Robustness and fragility in the high osmolarity glycerol (HOG) pathway in S. cerevisiae

Conference poster, 2009

Cellular signalling networks integrate environmental stimuli with information on cellular status. These networks must be robust against stochastic fluctuations in external stimuli as well as in the amounts of signalling components. Here [1], we challenge the yeast HOG signal transduction pathway with systematic perturbations in components’ expression levels implemented by a “genetic tug-of-war” methodology under various external conditions in search of nodes of fragilities. We observe a substantially higher frequency of fragile nodes in this signal transduction pathway than has been observed for other cellular processes. These fragilities disperse without any clear pattern over biochemical functions or location in pathway topology, with the most sensitive nodes being the proteins PBS2 and SSK1. They are also largely independent of pathway activation by external stimuli. However, the strongest toxicities are caused by pathway hyperactivation. We studied the influence of seven regulatory motifs around these HOG pathway components in silico through ODE models. Based on the SLN1 and the MAPK modules of a mathematical model of osmoregulation in budding yeast by Klipp et al. [2] we included new motifs and fitted the affected parameters to time courses of dually phosphorylated Hog1p generated by the original model under stress and stress-free conditions.

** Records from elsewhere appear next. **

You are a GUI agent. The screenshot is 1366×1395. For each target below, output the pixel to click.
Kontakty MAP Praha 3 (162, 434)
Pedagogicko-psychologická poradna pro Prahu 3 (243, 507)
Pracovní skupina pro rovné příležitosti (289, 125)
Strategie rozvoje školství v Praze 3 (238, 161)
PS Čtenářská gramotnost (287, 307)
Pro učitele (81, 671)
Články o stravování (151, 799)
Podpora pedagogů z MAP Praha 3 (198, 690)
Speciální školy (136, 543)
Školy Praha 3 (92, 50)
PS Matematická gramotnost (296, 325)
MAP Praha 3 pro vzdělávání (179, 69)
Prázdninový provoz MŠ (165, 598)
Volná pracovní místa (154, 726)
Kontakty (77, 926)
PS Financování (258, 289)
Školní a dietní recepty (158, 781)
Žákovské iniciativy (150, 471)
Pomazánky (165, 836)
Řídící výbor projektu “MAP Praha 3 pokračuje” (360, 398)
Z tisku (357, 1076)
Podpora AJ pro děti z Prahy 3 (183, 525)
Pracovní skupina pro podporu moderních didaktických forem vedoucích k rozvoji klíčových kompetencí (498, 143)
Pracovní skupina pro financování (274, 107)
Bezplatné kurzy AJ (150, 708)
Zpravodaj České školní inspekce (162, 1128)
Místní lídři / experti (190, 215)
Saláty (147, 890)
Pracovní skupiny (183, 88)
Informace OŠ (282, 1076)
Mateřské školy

The regulations taken into account by our analysis include Pbs2p scaffolding, Ssk1p and Pbs2p autoactivation, and the formation of a stable dimer between Ssk2p and Ssk1p. A subsequent sensitivity analysis identified Pbs2's role as a scaffold protein and Ssk1p-Ssk2p dimerization as the important contributors to the observed robustness pattern in silico. Thus, in vivo robustness data can be used to discriminate and improve mathematical models.